Uncle E.: Mom’s oldest brother, E., is extremely generous. His heart must take up his entire 6-foot-plus frame. I’ve always really liked E. even though he can be quite a grouch. As a kid, I thought he was like Archie Bunker. In fact, I made the mistake of calling him that to someone, and it got back to him. But, he could be cranky and mean, so what I said wasn’t unfair. As much as he sometimes roars, I know he likes the people he roars at. He shows it through his generosity. For my 16th birthday he bought me a car! What a present! It needed a new engine so he bought that, too. We spent that fall and winter putting in the engine – it shouldn’t have taken as long as it did but there were problems – and got to know each other quite well over those months. I really liked his company and learned a lot from him, about cars and life. Some fundamental changes have taken place in his life the last few years. His sweetness and generosity have come to the fore and his grouchiness has somewhat receded. I really enjoy seeing him, though I don’t make the efforts I should to do so. No doubt, he has not been the easiest person in the world to live with, but Uncle E. loves, cherishes and protects my aunt. Like my other uncles, he is a funny guy. A good sense of humor runs on both sides of my family.

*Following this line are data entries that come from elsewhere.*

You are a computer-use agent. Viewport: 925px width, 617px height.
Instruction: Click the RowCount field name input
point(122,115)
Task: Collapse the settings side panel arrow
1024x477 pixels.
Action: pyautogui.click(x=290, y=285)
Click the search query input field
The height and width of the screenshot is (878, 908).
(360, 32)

Uncle B.: Everyone, I think, has an Uncle B.. Mine’s the best, though. I do what I do, professionally, because of him. I work where I work because I grew up around him and his law school friends. It was almost like all his buddies were my uncles, too. He taught me how to read, how to play baseball, and how to throw and catch a football. He bought me my first bike and taught me how to ride it. His love for learning and reading rubbed off on me. My childhood love of baseball came from him.

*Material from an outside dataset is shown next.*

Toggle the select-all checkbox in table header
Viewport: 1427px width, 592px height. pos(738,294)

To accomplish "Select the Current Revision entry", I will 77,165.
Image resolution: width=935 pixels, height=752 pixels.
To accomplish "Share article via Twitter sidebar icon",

More importantly, when I did not have an everyday father figure, Uncle B. was there as the man in my life. He came home from the Army when I was two or three and immediately took quite a liking to me. It didn’t hurt that he was so close to his little sister, my mom. Uncle B. would take to my Detroit Tigers games with his law school friends. I was the decoy for sneaking beer into the stadium. “Sean, say ‘hi’ to the nice man,” he would say, as he used my four year old body to shield his coat which was bulging with bottles of beer. Going to games, when the average person could afford to do that often, was one of our favorite things to do. When the Tigers went to the World Series in 1984, he shelled out $100 to take me. I even got a program and a Tigers jersey out of the deal. Every year for my birthday and Christmas, I got a $100 from him, even into my early 20's. Amazingly, he describes himself as “cheap.”

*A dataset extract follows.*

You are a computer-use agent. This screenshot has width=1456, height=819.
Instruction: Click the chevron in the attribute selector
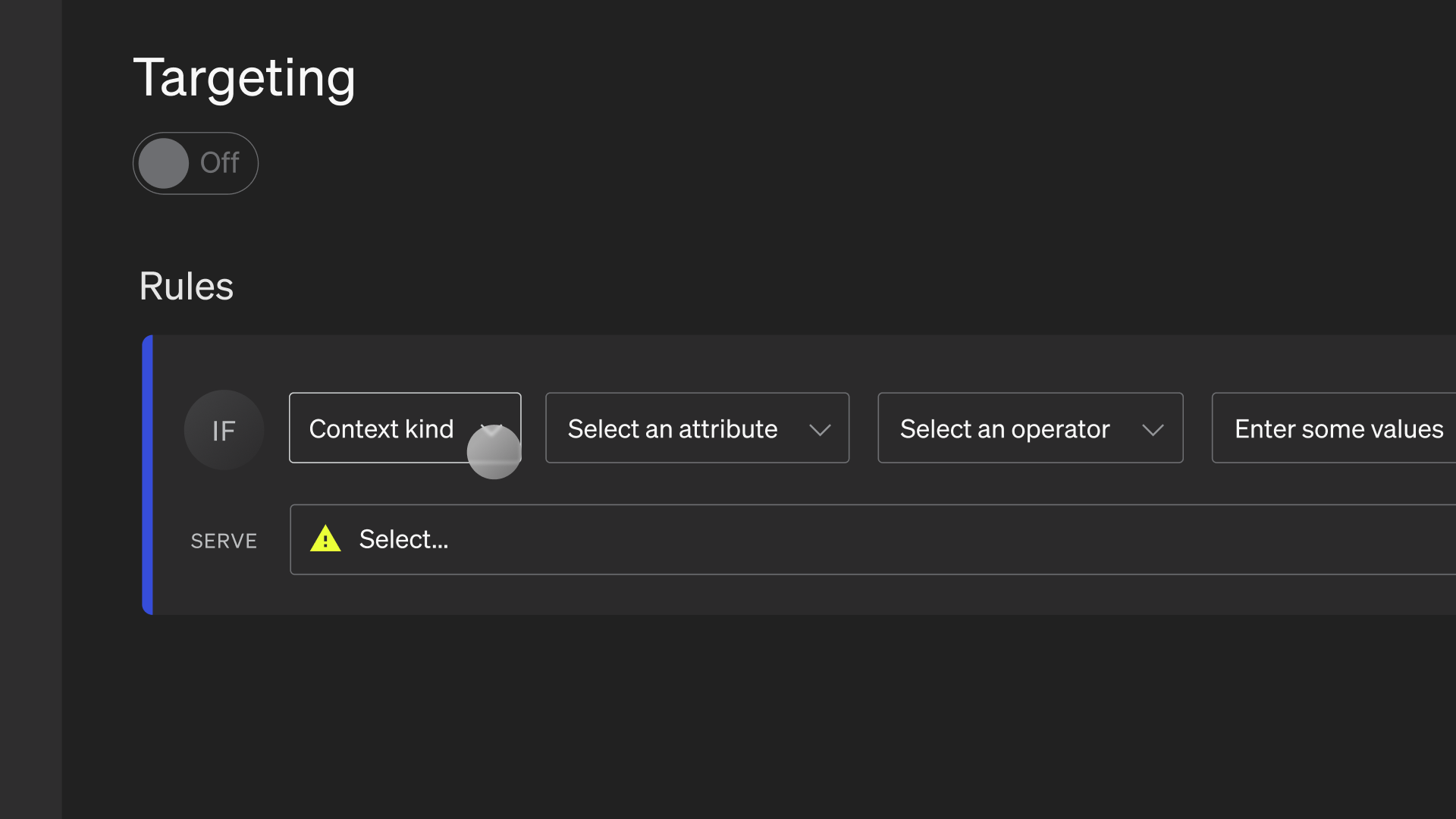pos(820,430)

Even moreso than with my Uncle D., I have always felt like a son to Uncle B.. When his first child was born, I was seven and, obviously, not part of his immediately family. He lied to the hospital staff and told them I was his son so that I could see my brand new baby cousin. I can still see her through the glass, 29 years later. I felt so special that he wanted to share that moment with me. I don’t even think my aunt’s brothers and sisters got to see the baby until she came home!
Uncle B. taught me honesty, integrity, generosity (he’s much better at that than me) and how to do things the right way. He taught me to love my country and value family. Hard work and getting the most out of life are things he showed me through his actions.
I am blessed beyond belief to have such great uncles. Uncle D. and Uncle E. were in the Air Force. Uncle B. was in the Army. Each served during Viet Nam, but only E. was unlucky enough to serve there. On Veteran’s Day, I salute my uncles. They are great Americans and even better men.